━━━ Data for the task

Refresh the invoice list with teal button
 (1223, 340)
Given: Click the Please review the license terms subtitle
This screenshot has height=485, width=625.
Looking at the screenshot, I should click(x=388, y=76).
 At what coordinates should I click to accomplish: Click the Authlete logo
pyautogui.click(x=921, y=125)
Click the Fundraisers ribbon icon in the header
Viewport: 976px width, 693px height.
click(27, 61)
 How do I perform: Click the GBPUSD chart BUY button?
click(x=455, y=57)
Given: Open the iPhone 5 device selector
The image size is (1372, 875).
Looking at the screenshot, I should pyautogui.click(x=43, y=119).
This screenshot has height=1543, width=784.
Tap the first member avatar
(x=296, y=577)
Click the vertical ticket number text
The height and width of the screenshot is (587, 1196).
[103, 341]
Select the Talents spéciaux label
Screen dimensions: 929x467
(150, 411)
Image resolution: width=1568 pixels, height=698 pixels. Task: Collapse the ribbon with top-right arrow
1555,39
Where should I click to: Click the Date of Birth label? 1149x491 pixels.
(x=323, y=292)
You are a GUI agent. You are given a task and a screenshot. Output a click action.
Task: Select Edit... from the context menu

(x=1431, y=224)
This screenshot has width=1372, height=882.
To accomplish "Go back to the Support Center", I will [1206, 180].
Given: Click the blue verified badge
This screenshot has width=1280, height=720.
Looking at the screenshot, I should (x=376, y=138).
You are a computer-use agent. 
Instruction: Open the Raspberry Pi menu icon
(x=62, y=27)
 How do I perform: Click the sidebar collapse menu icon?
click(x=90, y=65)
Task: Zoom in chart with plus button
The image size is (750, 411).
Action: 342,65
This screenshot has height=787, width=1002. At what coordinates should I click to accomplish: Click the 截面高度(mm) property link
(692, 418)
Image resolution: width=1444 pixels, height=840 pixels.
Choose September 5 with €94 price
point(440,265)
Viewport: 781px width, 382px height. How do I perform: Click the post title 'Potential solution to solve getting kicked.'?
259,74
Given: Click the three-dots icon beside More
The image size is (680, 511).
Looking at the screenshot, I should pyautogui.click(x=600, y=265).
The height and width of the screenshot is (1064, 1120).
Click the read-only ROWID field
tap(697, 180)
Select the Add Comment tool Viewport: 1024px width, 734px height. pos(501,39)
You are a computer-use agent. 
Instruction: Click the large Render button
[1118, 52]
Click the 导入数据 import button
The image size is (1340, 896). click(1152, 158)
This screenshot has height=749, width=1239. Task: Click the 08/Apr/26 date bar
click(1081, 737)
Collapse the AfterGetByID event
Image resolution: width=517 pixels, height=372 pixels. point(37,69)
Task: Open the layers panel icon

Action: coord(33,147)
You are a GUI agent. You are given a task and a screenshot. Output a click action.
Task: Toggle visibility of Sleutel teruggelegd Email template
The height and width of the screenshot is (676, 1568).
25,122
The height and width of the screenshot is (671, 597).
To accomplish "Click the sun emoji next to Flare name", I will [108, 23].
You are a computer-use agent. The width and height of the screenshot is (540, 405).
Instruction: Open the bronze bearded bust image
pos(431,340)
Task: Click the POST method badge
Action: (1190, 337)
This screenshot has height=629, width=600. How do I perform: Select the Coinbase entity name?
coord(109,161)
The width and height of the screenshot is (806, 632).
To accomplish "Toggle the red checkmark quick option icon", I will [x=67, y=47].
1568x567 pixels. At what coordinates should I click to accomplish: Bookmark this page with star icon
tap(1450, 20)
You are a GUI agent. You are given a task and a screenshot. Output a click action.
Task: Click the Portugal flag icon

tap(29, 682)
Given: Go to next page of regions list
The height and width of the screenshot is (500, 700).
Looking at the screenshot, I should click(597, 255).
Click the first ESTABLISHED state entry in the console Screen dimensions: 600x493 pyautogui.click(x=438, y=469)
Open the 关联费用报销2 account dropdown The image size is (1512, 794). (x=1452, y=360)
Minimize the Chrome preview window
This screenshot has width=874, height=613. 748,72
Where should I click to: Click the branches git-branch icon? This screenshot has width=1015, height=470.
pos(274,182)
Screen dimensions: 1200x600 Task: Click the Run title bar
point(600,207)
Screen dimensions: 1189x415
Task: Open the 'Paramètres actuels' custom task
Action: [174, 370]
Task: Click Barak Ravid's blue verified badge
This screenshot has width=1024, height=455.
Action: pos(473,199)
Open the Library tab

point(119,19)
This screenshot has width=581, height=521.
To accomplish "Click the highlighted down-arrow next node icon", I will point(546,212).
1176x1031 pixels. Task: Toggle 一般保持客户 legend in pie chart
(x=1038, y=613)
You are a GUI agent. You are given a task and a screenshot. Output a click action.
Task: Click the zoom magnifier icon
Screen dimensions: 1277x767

━━━━━━

What needs to be done
Copy out the whole listing exactly as given.

Problem solution
Refresh the invoice list with teal button
 (1223, 340)
Given: Click the Please review the license terms subtitle
This screenshot has height=485, width=625.
Looking at the screenshot, I should click(x=388, y=76).
 At what coordinates should I click to accomplish: Click the Authlete logo
pyautogui.click(x=921, y=125)
Click the Fundraisers ribbon icon in the header
Viewport: 976px width, 693px height.
click(27, 61)
 How do I perform: Click the GBPUSD chart BUY button?
click(x=455, y=57)
Given: Open the iPhone 5 device selector
The image size is (1372, 875).
Looking at the screenshot, I should pyautogui.click(x=43, y=119).
This screenshot has height=1543, width=784.
Tap the first member avatar
(x=296, y=577)
Click the vertical ticket number text
The height and width of the screenshot is (587, 1196).
[103, 341]
Select the Talents spéciaux label
Screen dimensions: 929x467
(150, 411)
Image resolution: width=1568 pixels, height=698 pixels. Task: Collapse the ribbon with top-right arrow
1555,39
Where should I click to: Click the Date of Birth label? 1149x491 pixels.
(x=323, y=292)
You are a GUI agent. You are given a task and a screenshot. Output a click action.
Task: Select Edit... from the context menu

(x=1431, y=224)
This screenshot has width=1372, height=882.
To accomplish "Go back to the Support Center", I will [1206, 180].
Given: Click the blue verified badge
This screenshot has width=1280, height=720.
Looking at the screenshot, I should (x=376, y=138).
You are a computer-use agent. 
Instruction: Open the Raspberry Pi menu icon
(x=62, y=27)
 How do I perform: Click the sidebar collapse menu icon?
click(x=90, y=65)
Task: Zoom in chart with plus button
The image size is (750, 411).
Action: 342,65
This screenshot has height=787, width=1002. At what coordinates should I click to accomplish: Click the 截面高度(mm) property link
(692, 418)
Image resolution: width=1444 pixels, height=840 pixels.
Choose September 5 with €94 price
point(440,265)
Viewport: 781px width, 382px height. How do I perform: Click the post title 'Potential solution to solve getting kicked.'?
259,74
Given: Click the three-dots icon beside More
The image size is (680, 511).
Looking at the screenshot, I should pyautogui.click(x=600, y=265).
The height and width of the screenshot is (1064, 1120).
Click the read-only ROWID field
tap(697, 180)
Select the Add Comment tool Viewport: 1024px width, 734px height. pos(501,39)
You are a computer-use agent. 
Instruction: Click the large Render button
[1118, 52]
Click the 导入数据 import button
The image size is (1340, 896). click(1152, 158)
This screenshot has height=749, width=1239. Task: Click the 08/Apr/26 date bar
click(1081, 737)
Collapse the AfterGetByID event
Image resolution: width=517 pixels, height=372 pixels. point(37,69)
Task: Open the layers panel icon

Action: coord(33,147)
You are a GUI agent. You are given a task and a screenshot. Output a click action.
Task: Toggle visibility of Sleutel teruggelegd Email template
The height and width of the screenshot is (676, 1568).
25,122
The height and width of the screenshot is (671, 597).
To accomplish "Click the sun emoji next to Flare name", I will [108, 23].
You are a computer-use agent. The width and height of the screenshot is (540, 405).
Instruction: Open the bronze bearded bust image
pos(431,340)
Task: Click the POST method badge
Action: (1190, 337)
This screenshot has height=629, width=600. How do I perform: Select the Coinbase entity name?
coord(109,161)
The width and height of the screenshot is (806, 632).
To accomplish "Toggle the red checkmark quick option icon", I will [x=67, y=47].
1568x567 pixels. At what coordinates should I click to accomplish: Bookmark this page with star icon
tap(1450, 20)
You are a GUI agent. You are given a task and a screenshot. Output a click action.
Task: Click the Portugal flag icon

tap(29, 682)
Given: Go to next page of regions list
The height and width of the screenshot is (500, 700).
Looking at the screenshot, I should click(597, 255).
Click the first ESTABLISHED state entry in the console Screen dimensions: 600x493 pyautogui.click(x=438, y=469)
Open the 关联费用报销2 account dropdown The image size is (1512, 794). (x=1452, y=360)
Minimize the Chrome preview window
This screenshot has width=874, height=613. 748,72
Where should I click to: Click the branches git-branch icon? This screenshot has width=1015, height=470.
pos(274,182)
Screen dimensions: 1200x600 Task: Click the Run title bar
point(600,207)
Screen dimensions: 1189x415
Task: Open the 'Paramètres actuels' custom task
Action: [174, 370]
Task: Click Barak Ravid's blue verified badge
This screenshot has width=1024, height=455.
Action: pos(473,199)
Open the Library tab

point(119,19)
This screenshot has width=581, height=521.
To accomplish "Click the highlighted down-arrow next node icon", I will point(546,212).
1176x1031 pixels. Task: Toggle 一般保持客户 legend in pie chart
(x=1038, y=613)
You are a GUI agent. You are given a task and a screenshot. Output a click action.
Task: Click the zoom magnifier icon
Screen dimensions: 1277x767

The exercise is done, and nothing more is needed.